Introduction Our Sexual Health service covers a county-wide population, including large numbers of Army personnel. Despite military personnel being recognised as high risk for sexually-transmitted infections (STIs), accurate data on STI and HIV epidemiology within the military is lacking (1).The latter is compounded by difficulties differentiating military from civilian patients attending Sexual Health clinics. We introduced a local code (‘ARMY’) from April 2016. This has enabled us to monitor numbers of Army attendees and compare STI rates and risk factors with non-military patients.
Methods Local ‘ARMY’ code added by clinicians at time of consultation, based on information including: patient self-reported occupation, garrison address, military uniform.
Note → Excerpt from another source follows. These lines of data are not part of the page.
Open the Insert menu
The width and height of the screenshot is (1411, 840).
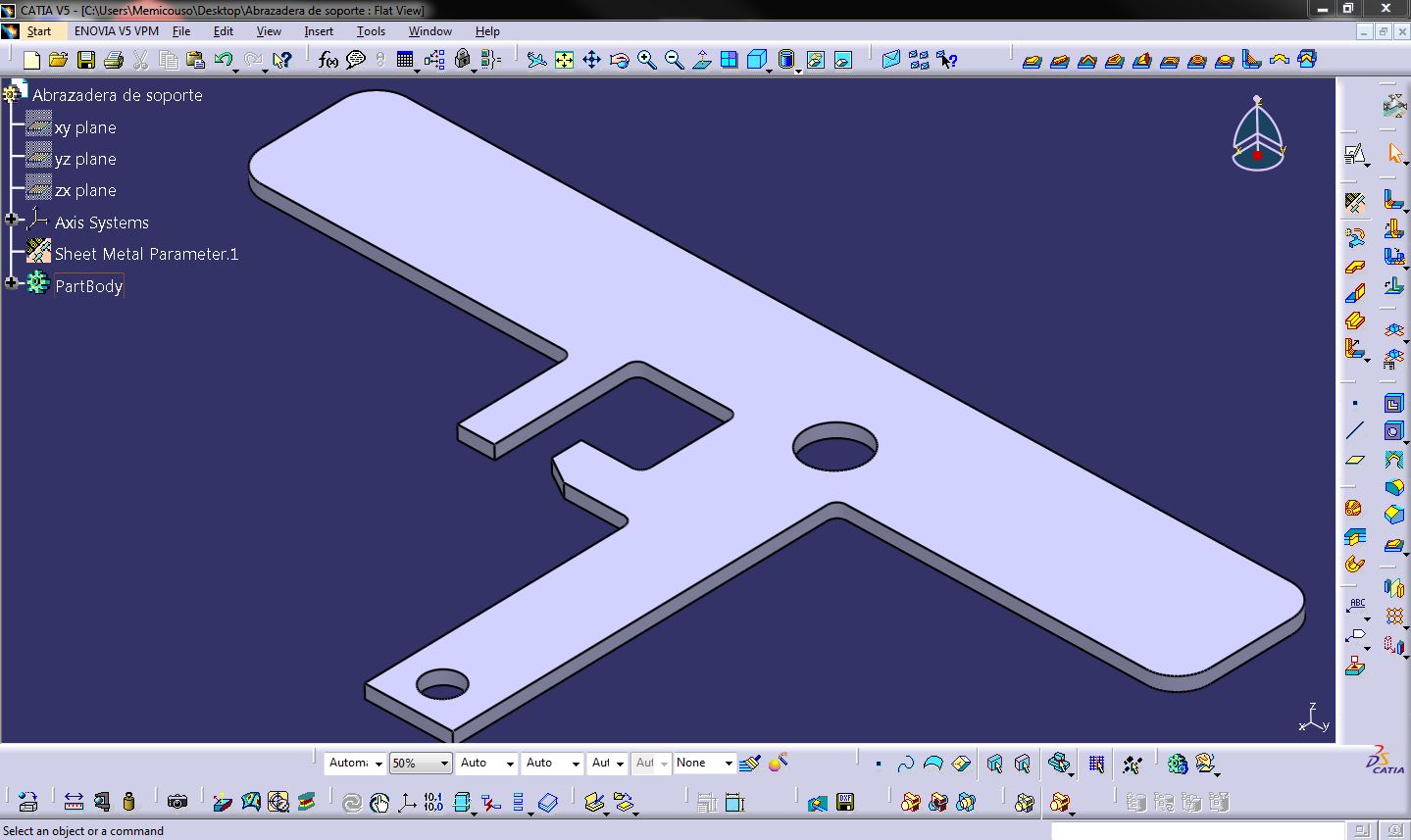tap(319, 31)
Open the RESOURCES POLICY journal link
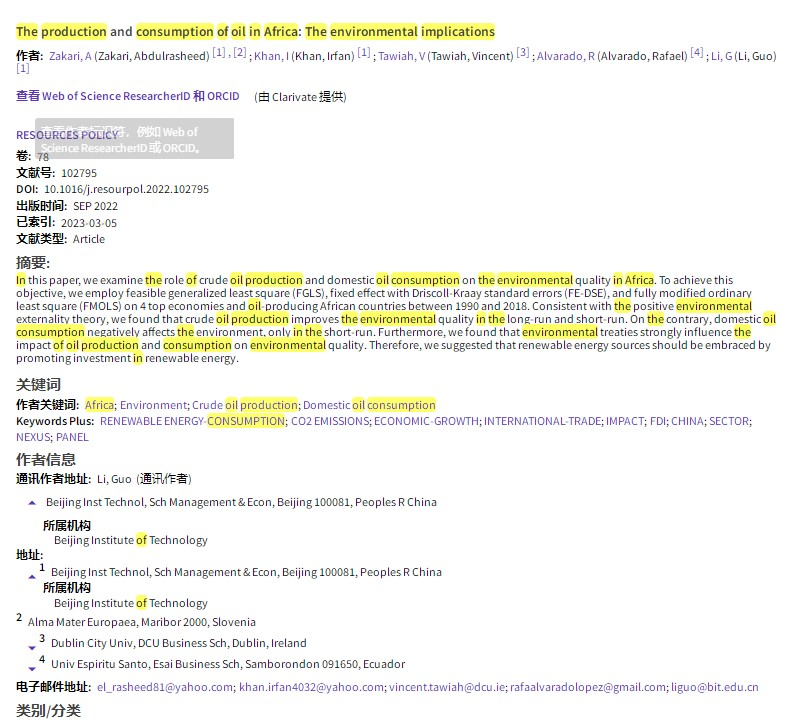This screenshot has height=723, width=798. (67, 135)
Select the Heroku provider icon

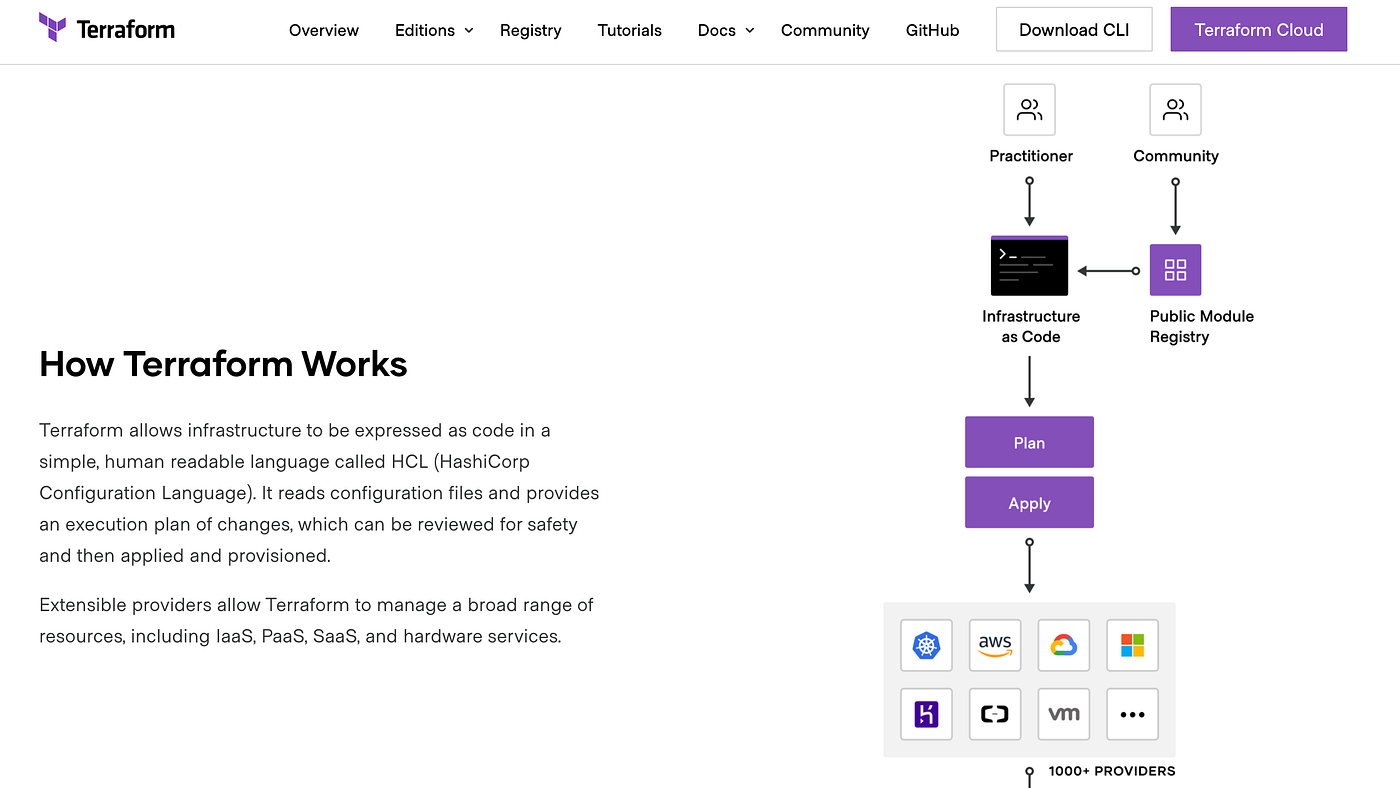[926, 714]
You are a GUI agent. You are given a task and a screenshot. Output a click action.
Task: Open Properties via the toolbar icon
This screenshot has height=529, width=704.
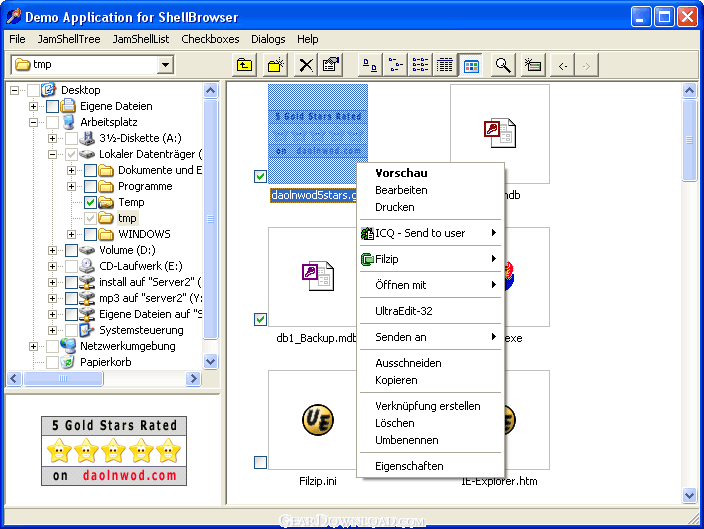(x=331, y=65)
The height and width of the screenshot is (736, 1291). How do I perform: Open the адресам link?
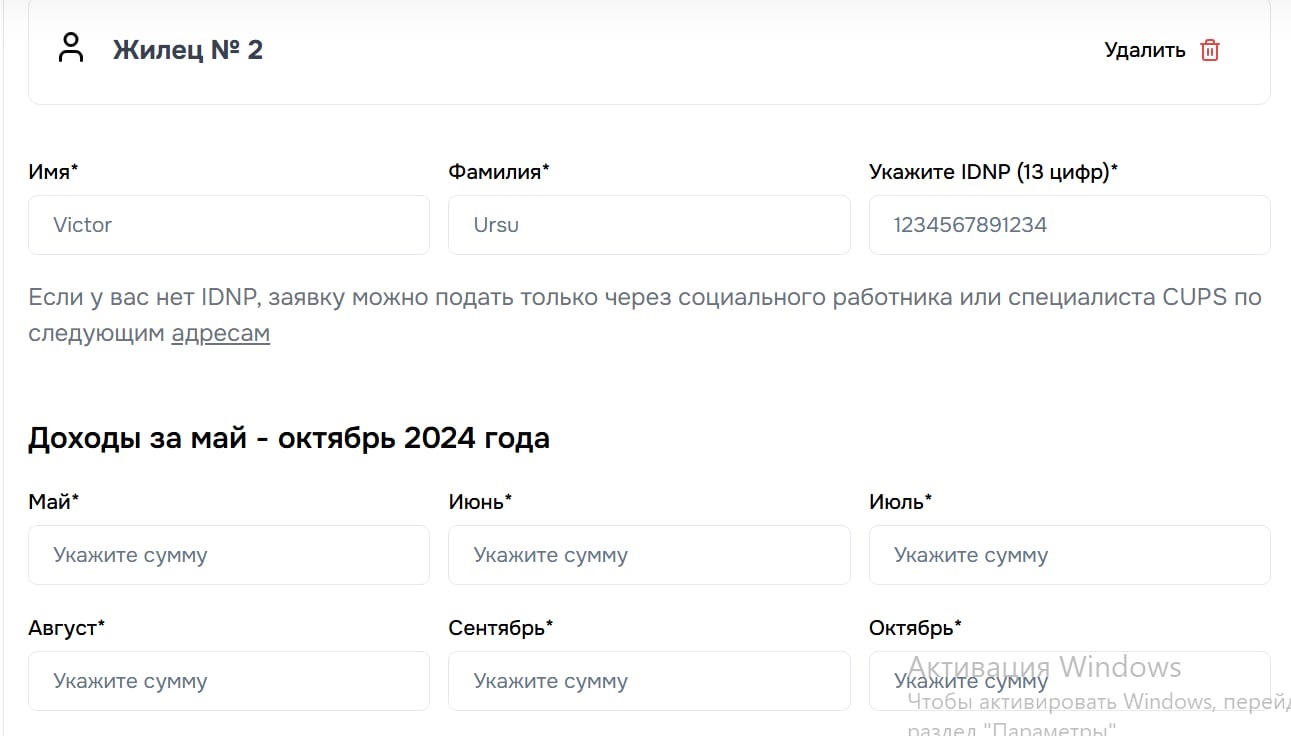point(220,333)
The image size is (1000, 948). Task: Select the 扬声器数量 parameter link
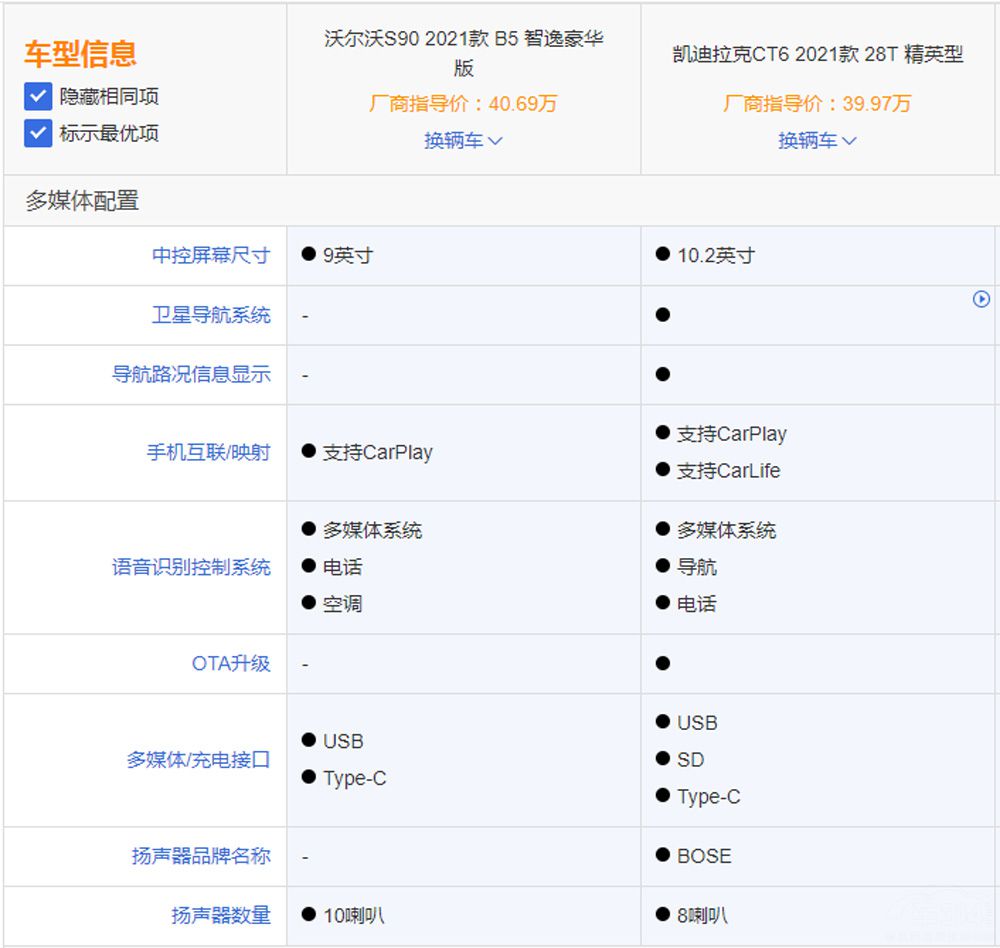(x=221, y=916)
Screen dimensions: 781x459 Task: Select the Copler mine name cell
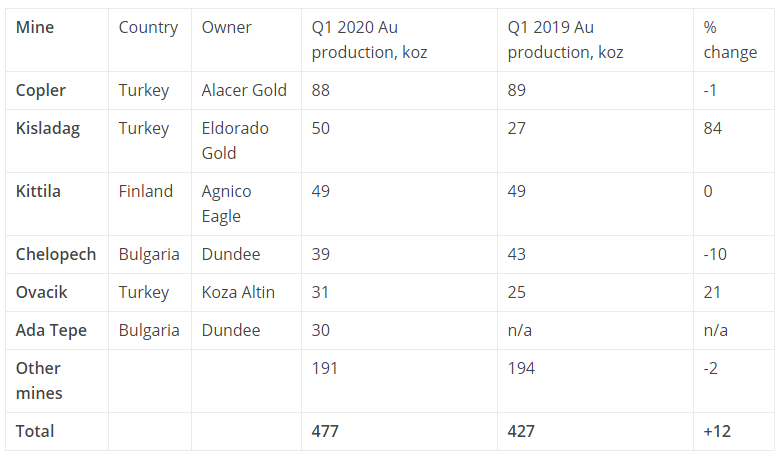click(41, 90)
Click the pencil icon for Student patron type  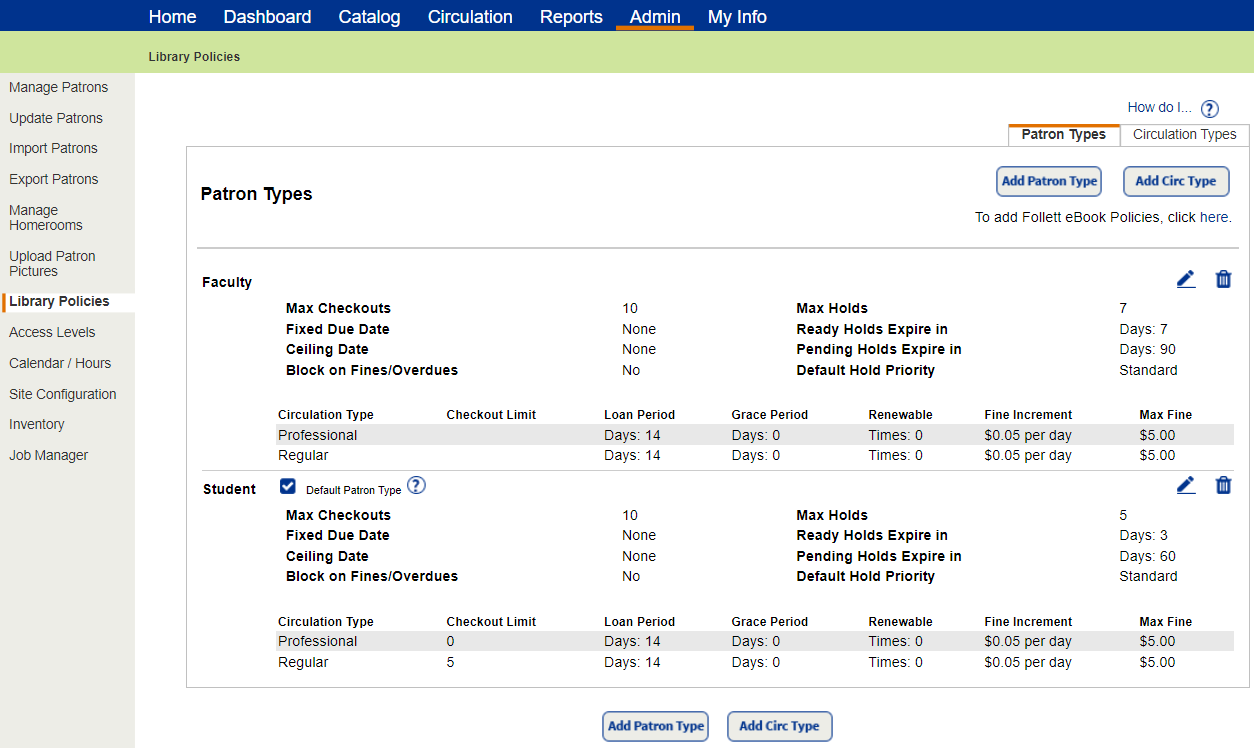pos(1186,486)
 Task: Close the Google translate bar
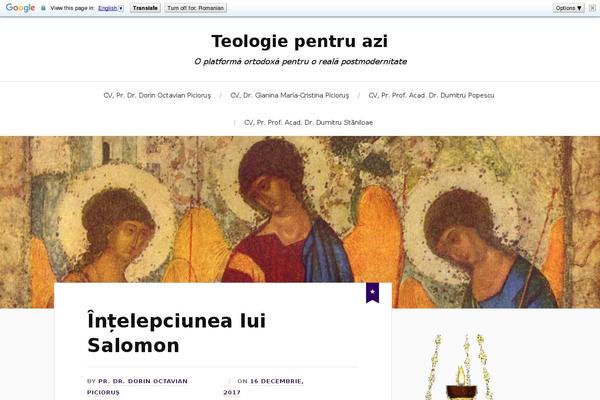click(x=592, y=8)
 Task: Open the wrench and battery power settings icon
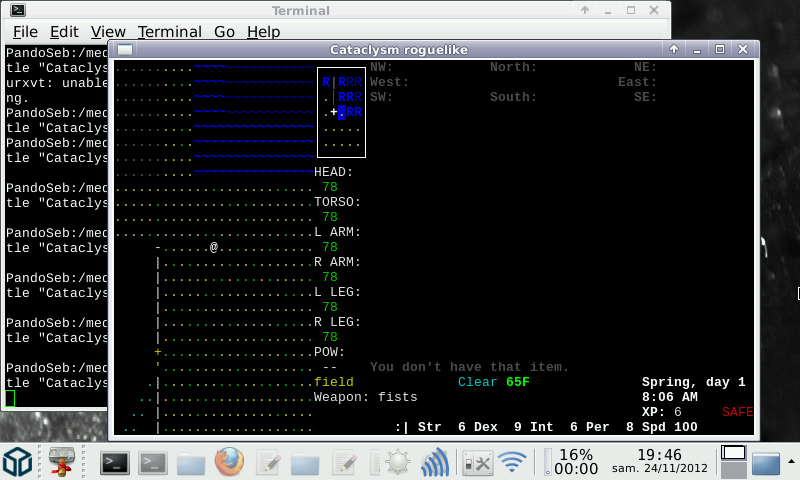click(476, 462)
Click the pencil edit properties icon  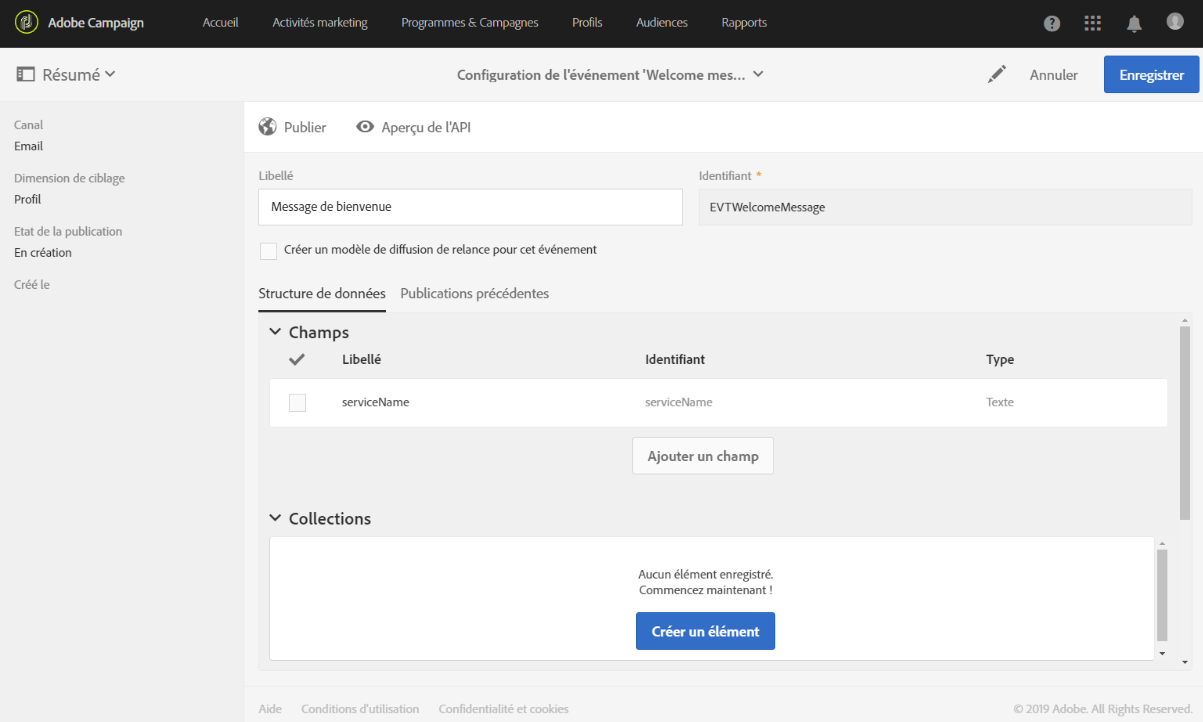[996, 75]

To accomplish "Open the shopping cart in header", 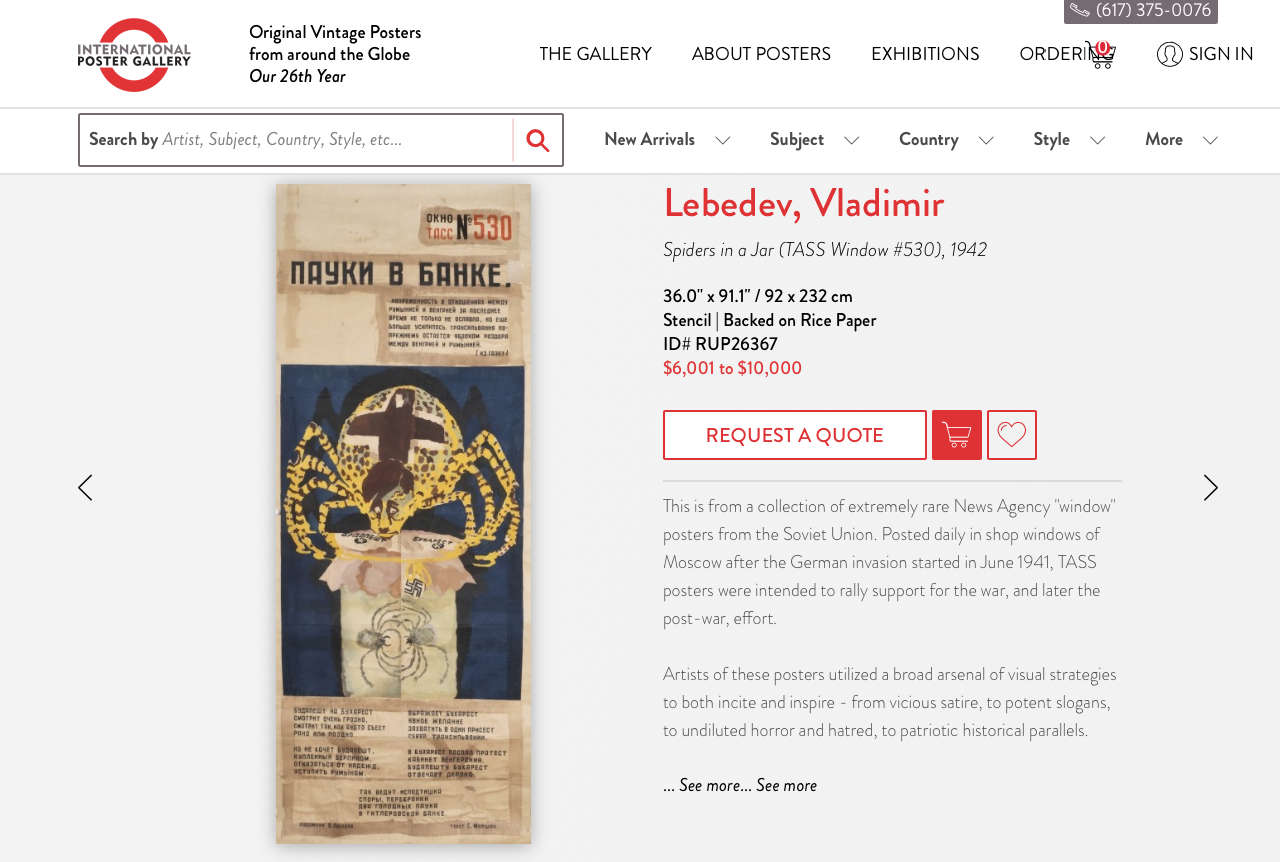I will pyautogui.click(x=1100, y=54).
Electronic patient records for all male new or rebook attendees between 15/4/16 and 31/10/16 with an ‘ARMY’ code were reviewed (n = 234). These were compared with a non-military group of patients (n=234) attending during same time period and were matched for age group, gender, sexuality and presence/absence of symptoms.
Results Army personnel were found to have significantly higher levels of chlamydia positivity (19.2%) compared with non-military attendees (11.1%) (p= 0.020, Fisher’s exact 2-tail). This higher rate of chlamydia was found despite comparable numbers of: sexual partners in prior three months, presentations as chlamydia contacts and high-risk alcohol users. Rates of gonorrhoea, warts, HSV, HIV and syphilis did not differ significantly. Army personnel were significantly more likely to be of non- white British ethnicity (11.1%) than non-military attendees (2.1%), reflecting local population (p =0.0001, Fisher’s exact 2-tail).
Discussion Our findings support promotion of sexual health screening for military personnel and targeting of chlamydia testing. Military personnel often go home to other areas of UK and overseas during leave and could disseminate infections.